Un commento postato sui social network da una nota conduttrice televisiva esprime forse meglio di qualsiasi altra cosa il senso di impotenza, amarezza e paura che regna a Sarajevo. “Sono infinitamente triste. Ci hanno portato via tutto. La dignità, l’orgoglio, l’identità e, alla fine, la vita. Questo mondo è fatto per gli assassini e i criminali, piccoli e grandi; un mondo di vendite e acquisti; un mondo senza morale, obiettivi e direzione. Siamo smarriti, sia come individui sia come società”.

Parole che possono sembrare pesanti, ma che sono assolutamente veritiere. È proprio così che si sente la maggior parte delle persone che conosco. Alla manifestazione a sostegno della polizia di Sarajevo, organizzata da alcune organizzazioni non governative davanti al centro commerciale BBI nel centro città, hanno partecipato poche persone, circa 300, e questo la dice lunga sul clima di rassegnazione e avvilimento che si respira a Sarajevo.

La capitale della Bosnia Erzegovina, che sarebbe potuta diventare una metropoli, sta lentamente ma inesorabilmente diventando un ghetto. Un paese composto da una moltitudine di cantoni, diviso in due entità, corrotto e lasciato a sanguinare alla periferia dell’Unione europea, semplicemente non può funzionare né garantire un livello minimo di sicurezza. Questa situazione potrebbe spingere i cittadini a prendere l’iniziativa e ad auto-organizzarsi per combattere la criminalità, e questa strada porta inevitabilmente al caos che, il più delle volte, arriva dopo la disperazione.
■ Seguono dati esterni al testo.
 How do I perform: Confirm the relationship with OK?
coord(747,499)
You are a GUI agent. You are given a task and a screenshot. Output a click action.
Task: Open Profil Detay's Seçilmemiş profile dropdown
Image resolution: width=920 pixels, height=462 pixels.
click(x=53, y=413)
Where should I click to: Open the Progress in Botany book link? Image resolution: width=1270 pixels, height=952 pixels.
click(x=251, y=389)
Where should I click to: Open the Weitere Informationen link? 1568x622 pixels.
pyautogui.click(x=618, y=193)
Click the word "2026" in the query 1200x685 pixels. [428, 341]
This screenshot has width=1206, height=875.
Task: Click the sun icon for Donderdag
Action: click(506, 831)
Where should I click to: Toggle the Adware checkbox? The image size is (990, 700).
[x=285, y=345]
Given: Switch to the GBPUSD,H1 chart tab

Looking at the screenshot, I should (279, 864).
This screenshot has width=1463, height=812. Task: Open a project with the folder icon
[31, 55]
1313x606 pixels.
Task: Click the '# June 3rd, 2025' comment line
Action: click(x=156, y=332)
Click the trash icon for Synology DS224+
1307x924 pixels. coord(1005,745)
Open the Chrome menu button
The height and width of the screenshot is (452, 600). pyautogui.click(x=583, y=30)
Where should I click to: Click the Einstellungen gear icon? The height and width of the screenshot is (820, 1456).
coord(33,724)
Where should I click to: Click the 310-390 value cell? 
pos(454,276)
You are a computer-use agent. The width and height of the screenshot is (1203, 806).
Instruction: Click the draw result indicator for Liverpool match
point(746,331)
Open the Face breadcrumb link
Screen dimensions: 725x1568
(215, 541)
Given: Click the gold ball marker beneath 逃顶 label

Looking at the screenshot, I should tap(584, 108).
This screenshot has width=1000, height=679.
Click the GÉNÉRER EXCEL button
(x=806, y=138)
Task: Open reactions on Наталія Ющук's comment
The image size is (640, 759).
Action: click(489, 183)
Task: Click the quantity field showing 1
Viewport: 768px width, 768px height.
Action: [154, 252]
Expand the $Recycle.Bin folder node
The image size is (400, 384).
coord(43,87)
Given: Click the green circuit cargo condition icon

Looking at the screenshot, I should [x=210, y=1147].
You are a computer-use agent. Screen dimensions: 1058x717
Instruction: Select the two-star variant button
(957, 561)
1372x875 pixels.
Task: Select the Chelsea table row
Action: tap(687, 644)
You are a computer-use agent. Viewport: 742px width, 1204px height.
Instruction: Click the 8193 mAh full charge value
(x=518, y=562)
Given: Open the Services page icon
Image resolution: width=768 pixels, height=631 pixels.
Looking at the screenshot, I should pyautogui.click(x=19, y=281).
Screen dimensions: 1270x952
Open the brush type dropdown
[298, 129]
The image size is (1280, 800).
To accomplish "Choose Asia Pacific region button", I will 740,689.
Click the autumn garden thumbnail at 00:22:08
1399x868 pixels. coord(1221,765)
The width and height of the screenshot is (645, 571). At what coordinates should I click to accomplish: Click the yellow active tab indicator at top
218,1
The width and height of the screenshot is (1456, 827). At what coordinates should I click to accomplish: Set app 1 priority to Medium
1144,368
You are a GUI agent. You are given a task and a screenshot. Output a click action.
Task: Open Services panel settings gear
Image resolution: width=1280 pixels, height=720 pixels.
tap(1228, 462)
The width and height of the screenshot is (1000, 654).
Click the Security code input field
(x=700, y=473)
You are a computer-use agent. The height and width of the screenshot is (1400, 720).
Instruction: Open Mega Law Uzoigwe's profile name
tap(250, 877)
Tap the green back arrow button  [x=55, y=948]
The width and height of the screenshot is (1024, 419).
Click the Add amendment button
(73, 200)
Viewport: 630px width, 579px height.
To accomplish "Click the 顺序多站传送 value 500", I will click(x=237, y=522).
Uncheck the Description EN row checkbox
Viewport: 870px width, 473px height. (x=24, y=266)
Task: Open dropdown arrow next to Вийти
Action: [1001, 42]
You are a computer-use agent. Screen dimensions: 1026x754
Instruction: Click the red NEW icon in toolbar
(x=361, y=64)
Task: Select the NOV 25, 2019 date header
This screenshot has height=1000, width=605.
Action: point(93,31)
Se dovesse verificarsi un simile scenario, le morti diventeranno un evento quotidiano e ad esserne vittime saranno le persone innocenti, come nel caso dell’omicidio di Adis Šehović e Davor Vujinović. Ma chi ha tempo di pensare alle vite umane? Il governo di certo non ce l’ha, mentre la comunità internazionale si comporta come se non le importasse più nulla di Sarajevo e della Bosnia Erzegovina.

Lasciata a se stessa, la società bosniaca non ha alcuna possibilità di progredire. Perché il ghetto è sempre sinonimo di isolamento e pericolo.